В противоположность такого рода эпистемологии или антропологии воображения действие НФ обычно вполне постигаемо для норм обыденного мышления: обстановка легко опознается, мотивы героев предельно прояснены, движение сюжета нетрудно предсказать. При всей экзотичности мест и персонажей действия, невзирая на демонстрируемые технические новации, природа социального мира и действующих в нем существ в принципе не отличается от читательской повседневности.
Для уточнения специфики авторских групп, выдвигающих различные версии НФ, важны еще два комплекса вопросов. Первый – отношение обсуждаемых образцов к «литературе». Здесь примечательно отсутствие НФ в обычных институциональных каналах обсуждения и оценки текущей словесности: она чаще всего попадает к широкому читателю, минуя рецензирование и критику, и становится позже достоянием уже собственно историка литературы (а еще чаще – культуры). Это, собственно, и есть признак массовой литературы. В этом смысле логичен подход к НФ не от современной ей авангардной литературы, а от фольклорных архетипов или сказочных сюжетов: здесь весьма слабо развито понятие авторства, и это при неизменном требовании и демонстрировании технической изощренности в изображении изобретений и т.п.
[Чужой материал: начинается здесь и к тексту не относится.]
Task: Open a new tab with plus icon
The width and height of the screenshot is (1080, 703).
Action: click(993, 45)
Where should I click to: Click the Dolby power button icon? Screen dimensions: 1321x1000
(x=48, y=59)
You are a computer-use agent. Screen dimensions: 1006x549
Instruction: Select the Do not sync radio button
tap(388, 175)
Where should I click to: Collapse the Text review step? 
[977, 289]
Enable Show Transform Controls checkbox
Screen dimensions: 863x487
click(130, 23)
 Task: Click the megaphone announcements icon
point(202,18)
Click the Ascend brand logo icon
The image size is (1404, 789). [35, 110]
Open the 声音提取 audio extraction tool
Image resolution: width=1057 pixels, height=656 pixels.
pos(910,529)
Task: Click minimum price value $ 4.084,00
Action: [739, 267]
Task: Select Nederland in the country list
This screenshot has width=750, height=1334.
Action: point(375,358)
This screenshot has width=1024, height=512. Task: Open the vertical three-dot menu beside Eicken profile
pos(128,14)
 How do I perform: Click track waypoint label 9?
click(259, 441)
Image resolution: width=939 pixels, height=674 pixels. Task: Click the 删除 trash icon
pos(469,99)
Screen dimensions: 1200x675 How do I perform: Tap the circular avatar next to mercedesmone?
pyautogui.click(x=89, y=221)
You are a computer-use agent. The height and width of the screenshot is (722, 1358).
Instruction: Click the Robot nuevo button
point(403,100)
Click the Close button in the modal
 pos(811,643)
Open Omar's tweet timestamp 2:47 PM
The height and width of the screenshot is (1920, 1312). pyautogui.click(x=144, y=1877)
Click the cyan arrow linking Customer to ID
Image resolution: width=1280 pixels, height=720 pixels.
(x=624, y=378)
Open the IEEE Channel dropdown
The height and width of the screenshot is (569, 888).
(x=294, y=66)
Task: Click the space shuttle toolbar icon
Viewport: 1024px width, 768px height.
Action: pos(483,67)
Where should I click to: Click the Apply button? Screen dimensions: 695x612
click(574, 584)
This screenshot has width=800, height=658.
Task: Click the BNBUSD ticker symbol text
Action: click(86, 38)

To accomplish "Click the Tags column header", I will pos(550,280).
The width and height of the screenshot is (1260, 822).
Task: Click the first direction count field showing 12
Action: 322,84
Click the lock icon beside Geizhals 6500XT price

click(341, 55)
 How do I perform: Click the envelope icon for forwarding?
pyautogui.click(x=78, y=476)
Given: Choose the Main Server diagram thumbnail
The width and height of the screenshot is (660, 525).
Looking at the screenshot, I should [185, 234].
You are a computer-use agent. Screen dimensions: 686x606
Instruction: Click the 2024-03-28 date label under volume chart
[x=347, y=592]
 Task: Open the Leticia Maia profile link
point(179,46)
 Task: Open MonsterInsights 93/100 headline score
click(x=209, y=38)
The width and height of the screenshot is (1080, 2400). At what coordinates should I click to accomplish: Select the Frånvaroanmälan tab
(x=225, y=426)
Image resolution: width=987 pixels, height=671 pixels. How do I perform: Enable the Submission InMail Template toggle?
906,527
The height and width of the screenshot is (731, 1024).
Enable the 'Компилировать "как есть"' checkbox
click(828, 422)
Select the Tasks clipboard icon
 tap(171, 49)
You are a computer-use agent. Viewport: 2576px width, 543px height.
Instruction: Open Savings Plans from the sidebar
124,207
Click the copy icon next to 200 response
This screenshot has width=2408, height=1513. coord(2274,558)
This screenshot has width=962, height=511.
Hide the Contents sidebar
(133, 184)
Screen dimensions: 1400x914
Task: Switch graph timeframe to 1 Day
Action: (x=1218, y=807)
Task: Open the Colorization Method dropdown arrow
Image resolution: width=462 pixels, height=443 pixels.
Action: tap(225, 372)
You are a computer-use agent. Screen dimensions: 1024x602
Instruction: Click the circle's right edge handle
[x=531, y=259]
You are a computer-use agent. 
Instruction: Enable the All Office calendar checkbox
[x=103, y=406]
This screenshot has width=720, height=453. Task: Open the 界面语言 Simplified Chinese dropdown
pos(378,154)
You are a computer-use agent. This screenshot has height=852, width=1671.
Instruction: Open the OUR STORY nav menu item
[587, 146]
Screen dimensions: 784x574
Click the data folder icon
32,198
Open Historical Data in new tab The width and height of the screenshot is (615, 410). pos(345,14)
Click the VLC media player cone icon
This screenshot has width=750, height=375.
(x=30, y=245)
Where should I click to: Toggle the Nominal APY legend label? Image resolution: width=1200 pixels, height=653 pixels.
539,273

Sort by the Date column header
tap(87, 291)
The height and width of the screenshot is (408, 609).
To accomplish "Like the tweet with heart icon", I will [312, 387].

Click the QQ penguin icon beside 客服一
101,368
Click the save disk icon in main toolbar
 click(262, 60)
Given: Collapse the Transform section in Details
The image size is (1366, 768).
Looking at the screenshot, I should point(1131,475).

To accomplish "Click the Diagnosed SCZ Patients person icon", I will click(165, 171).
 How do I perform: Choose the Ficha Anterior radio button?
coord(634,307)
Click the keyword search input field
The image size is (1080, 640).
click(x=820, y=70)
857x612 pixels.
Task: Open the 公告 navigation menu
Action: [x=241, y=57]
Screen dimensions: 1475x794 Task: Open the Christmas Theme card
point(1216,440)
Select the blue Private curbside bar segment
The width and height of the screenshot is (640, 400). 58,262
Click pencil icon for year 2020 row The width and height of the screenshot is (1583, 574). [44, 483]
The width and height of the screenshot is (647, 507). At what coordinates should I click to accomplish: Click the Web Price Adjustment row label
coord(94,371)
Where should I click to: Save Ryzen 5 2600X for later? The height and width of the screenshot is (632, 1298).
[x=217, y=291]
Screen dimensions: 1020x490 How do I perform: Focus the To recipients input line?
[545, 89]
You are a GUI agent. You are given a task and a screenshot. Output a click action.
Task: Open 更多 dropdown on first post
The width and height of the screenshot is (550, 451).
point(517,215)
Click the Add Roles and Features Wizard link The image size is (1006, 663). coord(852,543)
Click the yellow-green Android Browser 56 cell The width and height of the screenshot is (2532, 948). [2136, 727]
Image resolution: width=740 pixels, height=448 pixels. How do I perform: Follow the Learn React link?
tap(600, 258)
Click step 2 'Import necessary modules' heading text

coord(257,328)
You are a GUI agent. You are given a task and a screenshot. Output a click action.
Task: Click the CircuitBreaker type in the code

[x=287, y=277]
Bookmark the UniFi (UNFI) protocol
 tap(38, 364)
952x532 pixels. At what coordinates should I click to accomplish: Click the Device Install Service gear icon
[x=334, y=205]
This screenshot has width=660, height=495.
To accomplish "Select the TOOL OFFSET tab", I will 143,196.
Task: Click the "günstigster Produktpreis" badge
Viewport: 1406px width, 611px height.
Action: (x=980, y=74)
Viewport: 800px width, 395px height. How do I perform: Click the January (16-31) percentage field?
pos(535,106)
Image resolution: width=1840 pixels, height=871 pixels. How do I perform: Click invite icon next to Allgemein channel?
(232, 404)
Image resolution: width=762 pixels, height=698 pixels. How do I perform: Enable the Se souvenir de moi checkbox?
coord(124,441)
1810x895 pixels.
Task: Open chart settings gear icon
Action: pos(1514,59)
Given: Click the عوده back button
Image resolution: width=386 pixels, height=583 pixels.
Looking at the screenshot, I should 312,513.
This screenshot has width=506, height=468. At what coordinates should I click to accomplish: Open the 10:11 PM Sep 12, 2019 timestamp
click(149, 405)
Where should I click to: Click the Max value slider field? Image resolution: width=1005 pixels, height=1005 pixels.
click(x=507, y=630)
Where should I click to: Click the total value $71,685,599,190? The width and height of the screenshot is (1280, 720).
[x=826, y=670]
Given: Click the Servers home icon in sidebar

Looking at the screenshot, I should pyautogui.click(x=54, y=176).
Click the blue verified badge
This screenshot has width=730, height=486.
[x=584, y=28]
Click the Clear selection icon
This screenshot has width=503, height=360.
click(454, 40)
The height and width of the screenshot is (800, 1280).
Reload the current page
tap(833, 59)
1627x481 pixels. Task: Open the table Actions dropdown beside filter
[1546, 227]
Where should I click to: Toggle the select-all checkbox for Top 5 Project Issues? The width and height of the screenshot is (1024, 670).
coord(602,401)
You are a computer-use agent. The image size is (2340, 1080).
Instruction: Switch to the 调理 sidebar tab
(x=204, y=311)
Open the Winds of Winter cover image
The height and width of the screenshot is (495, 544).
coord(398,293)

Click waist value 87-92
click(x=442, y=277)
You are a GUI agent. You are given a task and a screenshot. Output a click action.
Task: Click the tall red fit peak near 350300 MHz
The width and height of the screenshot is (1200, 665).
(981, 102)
Случаи, когда НФ ориентируется на литературу и входит в нее, должны обсуждаться особо. В самом общем смысле функция элементов НФ в таких случаях – либо возможность обобщенной социальной или культурной критики наличного порядка (романтического отвержения мира), либо «расшатывание» (Крисмански) устоявшихся норм реальности и поиски иных мотивировок поведения действующих лиц, принципов художественной типизации, ниспровержение сюжетных стандартов. Целью здесь является или обнаружение и обсуждение нормативных границ общепринятой реальности через столкновение ее с символами иного, неведомого, ужасного и т.п., или собственно художественный автономно-эстетический эксперимент, разрушающий, например, рутинную жанровую и т.п. поэтику.